Where the Next Online Program Enrollments Will Come From in 2026
AI Search, Cross-Border Demand, and Performance Channels for Universities Launching and Scaling Online Programs
Description
Audience-building for online programs is undergoing a meaningful shift in 2026. Across major markets, universities launching new online and professional programs are actively rebuilding how they reach, engage, and enroll prospective students. What was once handled through familiar paid search and brand campaigns is now becoming more integrated with cross-border channel strategy, AI-mediated discovery, and multi-platform performance. This discussion will explore how leading universities are approaching audience strategy for newly launched online programs, from channel mix and source-market prioritization to creative positioning, attribution, and the prospective student experience.
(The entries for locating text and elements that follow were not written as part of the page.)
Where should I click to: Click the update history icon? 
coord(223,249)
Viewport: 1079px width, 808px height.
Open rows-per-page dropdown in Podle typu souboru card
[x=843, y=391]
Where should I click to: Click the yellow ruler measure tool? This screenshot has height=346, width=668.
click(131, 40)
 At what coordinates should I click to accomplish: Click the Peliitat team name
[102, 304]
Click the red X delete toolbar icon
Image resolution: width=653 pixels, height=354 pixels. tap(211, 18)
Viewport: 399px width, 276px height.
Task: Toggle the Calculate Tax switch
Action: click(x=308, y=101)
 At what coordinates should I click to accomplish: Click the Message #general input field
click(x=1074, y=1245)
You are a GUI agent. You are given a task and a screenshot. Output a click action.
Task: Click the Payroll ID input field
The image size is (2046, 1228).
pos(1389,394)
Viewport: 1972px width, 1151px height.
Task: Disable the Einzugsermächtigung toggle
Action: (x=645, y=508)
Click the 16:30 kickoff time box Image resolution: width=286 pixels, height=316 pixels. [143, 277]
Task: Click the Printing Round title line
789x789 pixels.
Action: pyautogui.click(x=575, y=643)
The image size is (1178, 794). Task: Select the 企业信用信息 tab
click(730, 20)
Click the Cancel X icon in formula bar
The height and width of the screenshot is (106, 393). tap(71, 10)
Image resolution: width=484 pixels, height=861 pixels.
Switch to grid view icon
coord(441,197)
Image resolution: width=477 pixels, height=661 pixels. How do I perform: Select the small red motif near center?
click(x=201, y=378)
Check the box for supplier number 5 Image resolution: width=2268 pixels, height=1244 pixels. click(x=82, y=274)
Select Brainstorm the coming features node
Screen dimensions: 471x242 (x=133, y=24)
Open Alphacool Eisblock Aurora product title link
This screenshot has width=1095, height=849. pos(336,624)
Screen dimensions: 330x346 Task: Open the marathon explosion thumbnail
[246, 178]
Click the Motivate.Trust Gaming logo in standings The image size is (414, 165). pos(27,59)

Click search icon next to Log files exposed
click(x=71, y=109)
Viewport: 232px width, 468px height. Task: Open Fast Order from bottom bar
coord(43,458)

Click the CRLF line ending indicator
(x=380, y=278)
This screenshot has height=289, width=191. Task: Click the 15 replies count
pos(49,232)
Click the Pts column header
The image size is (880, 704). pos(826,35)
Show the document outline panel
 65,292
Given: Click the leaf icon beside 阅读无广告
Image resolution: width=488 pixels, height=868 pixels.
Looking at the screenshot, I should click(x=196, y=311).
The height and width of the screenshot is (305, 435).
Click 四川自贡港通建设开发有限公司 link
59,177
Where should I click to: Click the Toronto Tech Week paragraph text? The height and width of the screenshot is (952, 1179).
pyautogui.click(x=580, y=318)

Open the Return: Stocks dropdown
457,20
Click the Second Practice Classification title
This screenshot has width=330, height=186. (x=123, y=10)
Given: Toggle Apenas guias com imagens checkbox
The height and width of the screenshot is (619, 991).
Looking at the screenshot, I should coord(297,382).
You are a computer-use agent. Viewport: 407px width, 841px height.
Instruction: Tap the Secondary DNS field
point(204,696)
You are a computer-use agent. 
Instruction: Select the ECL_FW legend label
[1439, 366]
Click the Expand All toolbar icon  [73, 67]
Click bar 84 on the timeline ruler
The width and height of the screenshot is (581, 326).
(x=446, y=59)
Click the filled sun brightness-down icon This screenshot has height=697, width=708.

We will examine how institutions are identifying audience signal, improving acquisition efficiency, and building internal alignment across enrollment, marketing, and program leadership as the digital landscape continues to evolve.
Date: 2026-07-23
Time (ET): 11:00 AM EDT, Jul 23, 2026
Time (Local): 3:00 PM UTC, Jul 23, 2026
Location: online
Speakers
Shawana Singletary
Assistant Vice President and Chief Enrollment Officer, Adelphi University
Toby Wang
Business Development Manager, ADTiger
Jennifer Wells
Director of Marketing, Goldey-Beacom College
Lisa Ellrich
Director of Admissions & Assistant Vice President for Enrollment, University of Maine at Farmington
Dr. Emmanuel Lalande
Senior Vice President of Enrollment Strategy and Student Success, Columbia College Chicago
Mirka Martel
Head of Research, Evaluation and Learning, the Institute of International Education (IIE)
Guided Questions
Shawana Singletary
Shawana, Adelphi put international, undergraduate, and graduate admissions and enrollment under your leadership after a career spanning admissions, financial aid, and marketing. When your graduate, undergraduate, and international teams read the same new audience differently, how do you decide whether the university is looking at one growth opportunity that deserves coordinated investment, or three recruitment problems that need separate plans?
Lisa Ellrich
Lisa, UMF says you oversee recruitment, marketing, and financial services and helped expand the university’s reach globally through CRM and recruitment plans. For a college that describes admissions as learning a student’s personal story and finding fit, when should digital marketing create first awareness, and when does a counselor need to carry the story personally?
Jennifer Wells
Jennifer, Goldey-Beacom made you its first marketing director to shape brand identity and enrollment-focused marketing, and you’ve written that you enrolled there to understand the product you market. When a prospective student first meets a small college through social, search, or an AI answer, what should that student see immediately so the brand feels specific rather than interchangeable?
Dr. Emmanuel Lalande
Emmanuel, you wrote a piece for The Hechinger Report arguing that the real crisis in higher ed isn't who shows up, it's how many who do show up never make it out, and that we watch enrollment obsessively while barely watching completion. As schools pour money into just getting found and getting people to apply, where's the risk that we're putting all our energy into the front of the funnel while the thing that actually matters for the student happens much later, and a lot more quietly?
Mirka Martel
Mirka, you oversee IIE’s Open Doors report and Project Atlas, which practitioners use to map U.S. and global student mobility. When India, Vietnam, Nigeria, or another source country starts rising in the data, where does the national trend stop being useful and local program-level proof need to take over before the institution invests?
Toby Wang
Toby, AdTiger’s brief puts you closest to cross-market performance across Google, Meta, TikTok, and regional platforms, with the goal of adding international demand rather than replacing a university’s existing partners. When a university runs an international test, how do you decide which layer to localize first—creative, landing page, follow-up, or channel mix—so the results teach the institution something it can actually use?